In the wake of the tragic shooting in Colorado, New York City Mayor Michael Bloomberg called on President Obama and former Massachusetts governor Mitt Romney to explain what they would do about gun violence.
“Soothing words are nice,” said the mayor, an independent and gun control advocate who has not endorsed in the presidential race. “But maybe it’s time the two people who want to be president of the United States stand up and tell us what they’re going to do about it, because this is obviously a problem across the country.”
Speaking to reporters Friday, spokesman Jay Carney suggested there would be no new policy in the wake of this shooting.
“The president believes we need to take common sense measures that protect the Second Amendment rights of Americans while ensuring that those who should not have guns under existing laws do not get them,” he said. “And there has been progress in that regard in terms of improving the volume and quality of information in background checks.”

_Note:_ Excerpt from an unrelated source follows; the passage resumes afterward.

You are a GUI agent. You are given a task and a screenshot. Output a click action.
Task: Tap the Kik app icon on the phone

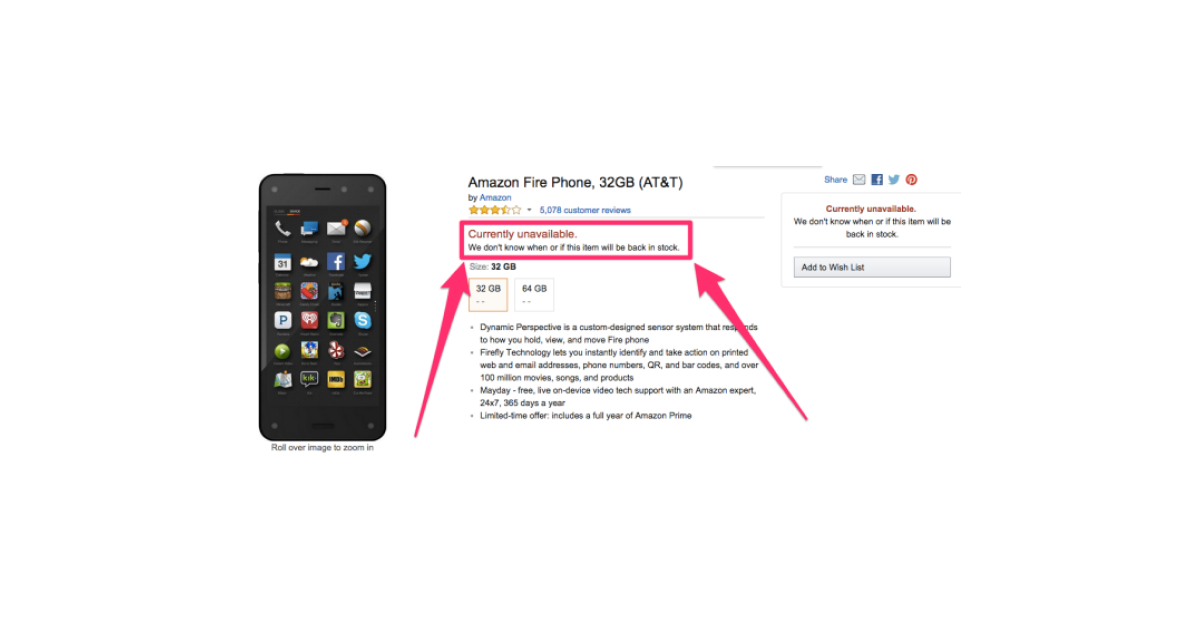310,379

The candidates’ positions on gun control, which has been a back burner issue for years now, also seem unlikely to change.
“I’m not going to take away your guns,” Obama promised in September 2008. However, he advocated closing the loophole that allows for gun purchases without background checks at gun shows and for reinstating the assault weapons ban.
The president signed bills allowing guns in national parks and on Amtrak. He has not pushed for the reinstatement of the assault weapons ban — and Attorney General Eric Holder was reportedly chastised for suggesting he would. Nor has he moved towards closing the gun-show loophole.
In his remarks after the 2011 shooting in Tucson, Arizona, Obama barely mentioned gun control, and it did not come up in his State of the Union weeks later. That March, Obama wrote an Arizona Daily Star op-ed calling for better background checks. But the tragedy did not inspire serious gun-control initiatives.
Yet the National Rifle Association is still ardently anti-Obama and gun enthusiasts still view him very negatively.
Former Massachusetts governor Mitt Romney has actually been more active than Obama on gun control — albeit during his time in Massachusetts. Since leaving office, he has moved away from those positions.
While running for Senate in Massachusetts in 1994, Romney supported background checks and a ban on some assault weapons. “That’s not going to make me the hero of the NRA,” he said. Running for governor in 2002, he said, “We do have tough gun laws in Massachusetts — I support them. I won’t chip away at them. I believe they help protect us, and provide for our safety.”
As governor, in 2004, signed an assault-weapons ban in the state. However, that law won support from some gun-rights advocates by making it easier to get and renew a firearms license. Romney also raised the state’s gun-registration fee from $25 to $75.
Romney joined the National Rifle Association in 2006, a few months before launching his first presidential bid. “I’m a member of the NRA and believe firmly in the right to bear arms,” he said in 2007.
Pressed by NBC’s Tim Russert on the issue that year, he said, “I support Second Amendment rights, but I don’t line up 100 percent with the NRA. They take some positions that are different than mine.” He continued to support the assault-weapons ban, reaffirming that position in a 2008 debate.
However, in a subsequent interview with conservative bloggers, Romney said, “I don’t support any gun control legislation, the effort for a new assault weapons ban, with a ban on semi-automatic weapons, is something I would oppose. There’s no new legislation that I’m aware of or have heard of that I would support.”
Romney’s position has not changed notably since. In a recent speech to the NRA, he said, “We need a president who will enforce current laws, not create new ones that only serve to burden lawful gun owners.” He suggested that in a second term, Obama would do more to restrict gun rights.
But neither candidate seems poised to change current gun policy. Just as public opinion on gun control does not shift in the wake of such tragedies, both Romney and Obama are likely to play it safe.